The group focused on the multi-faceted genesis of Mexican drug cartels, with presentations by Sergio Silva-Castaneda, Harvard history lecturer, Peter Andreas, associate professor of political science and international studies at Brown University, Merilee Grindle, the Edward S. Mason Professor of International Development at the Kennedy School of Government, and James Jones, a former ambassador to Mexico, and others.
The growth of Mexican traffickers is, somewhat ironically, linked to successful enforcement efforts in the 1980s and 1990s against cocaine traffickers in Florida and Colombia. As Colombian cartels were weakened, the trade moved north. New drugs, such as methamphetamine, were added to the more traditional marijuana trade, while economic imbalances in Mexico spurred the growth of drug trafficking by many poverty-stricken Mexicans. Cartels became more sophisticated and more violent; some, in effect, hired their own armies. As long as U.S. demand is high, dealers will find a way to meet it, slipping from region to region or country to country, the presenters concluded.
But there is cause for optimism, as expressed by Susan Snyder of the U.S. Bureau of International Narcotics & Law Enforcement.

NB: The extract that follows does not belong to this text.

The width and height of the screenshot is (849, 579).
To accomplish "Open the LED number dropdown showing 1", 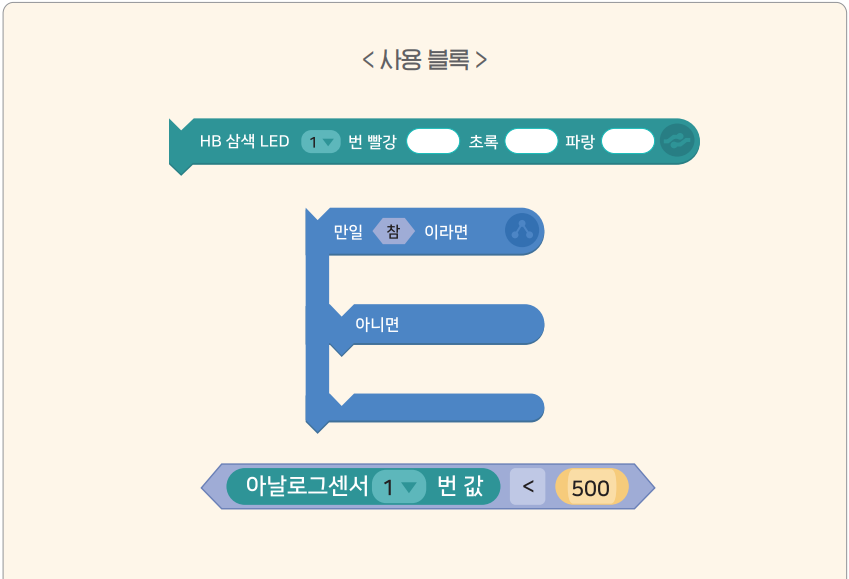I will (x=321, y=142).
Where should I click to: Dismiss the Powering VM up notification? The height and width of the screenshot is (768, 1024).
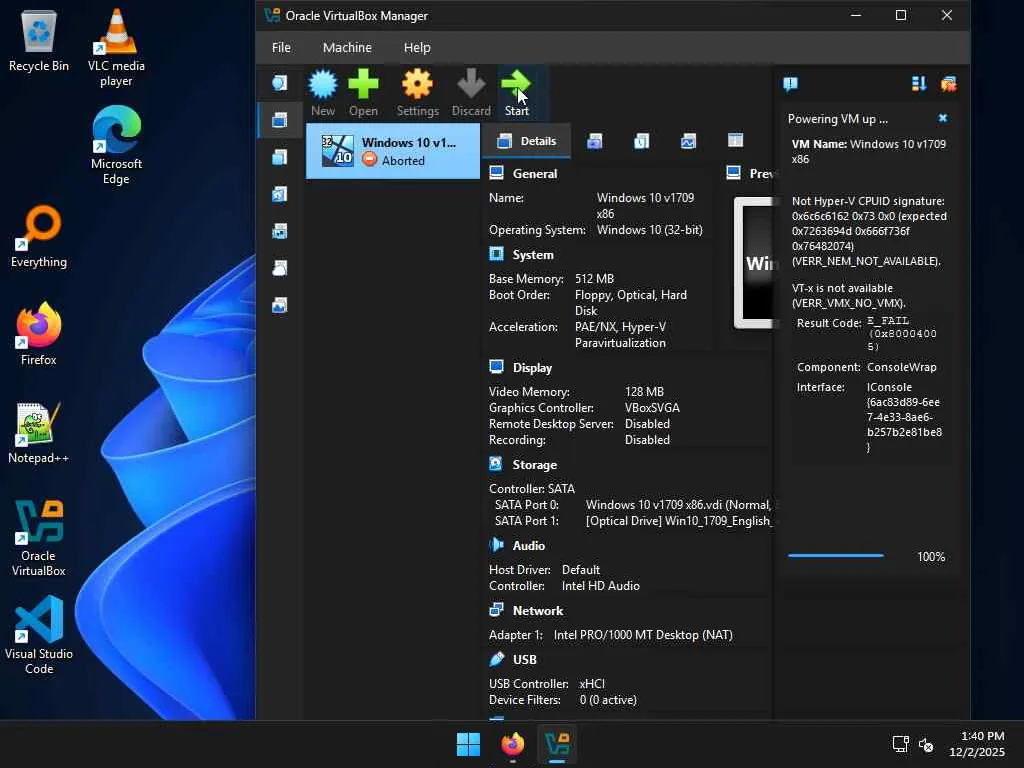(x=942, y=118)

U.S. and Mexican relations are at an all-time high point, she reported, and Mexico, by all measures a strong, stable state, now has the political will to face down drug traffickers.
Still, Mexico must change its relationship between society and law enforcement. Most Mexicans don’t trust the police – often with good reason, participants noted.

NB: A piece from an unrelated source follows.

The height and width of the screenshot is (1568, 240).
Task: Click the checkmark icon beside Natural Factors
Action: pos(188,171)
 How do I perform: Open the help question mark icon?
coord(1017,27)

Vanda Felbab-Brown, a foreign policy fellow at the Brookings Institute, expressed reservations about using the military as a drug enforcement arm, saying this raises potential for human right abuses and may create a politically volatile situation.
More effective could be the development of special investigative and enforcement agencies, particularly if information about drugs could be shared among investigators in other Latin American countries. Prosecutions could then occur where defendants could be safely contained.
Could market forces be harnessed to combat the cartels? Heymann pressed Aldo Musacchio, Harvard Business School associate professor, and Jorge Dominguez, Harvard professor of Mexican and Latin American politics and economics, on whether an increase in drug “players” would drive up production and reduce prices, thus reducing profitability and possibly violence. Legalization of marijuana also could have an impact. But, participants concluded, cheaper drugs could become more available to users.
The discussion underscored Heymann’s contention that Mexican drug trafficking is an organized crime problem as much as a narcotics problem.
And that could mean the U.S. anti-mob model could be effective in Mexico. Bruce Ohr, chief of the Justice Department’s Organized Crime and Racketeering Section, described this approach, saying that efforts should be focused on the “enterprise, not on individuals,” and that all sectors – from prosecutors to prisons – had to be involved.
Heymann is now preparing a list of recommendations that he hopes to present in small meetings with key Mexican and American officials. They include:
- The formation of elite anti-narcotics organizations (perhaps the equivalent of Chicago’s “Untouchables” during the late 1920s) that include carefully chosen prosecutors and investigators. This group would have a broad range of legal powers, including witness protection. The group might initially focus on the most violent organizations, but would not try to play one cartel against another.
- Increasing cooperation and information sharing among Mexico and Central American and Caribbean nations.
- Good faith efforts by the United States in accepting responsibility for fueling drug demand. This may include funding drug therapy programs in Mexico, which has a small, but growing, abuse problem.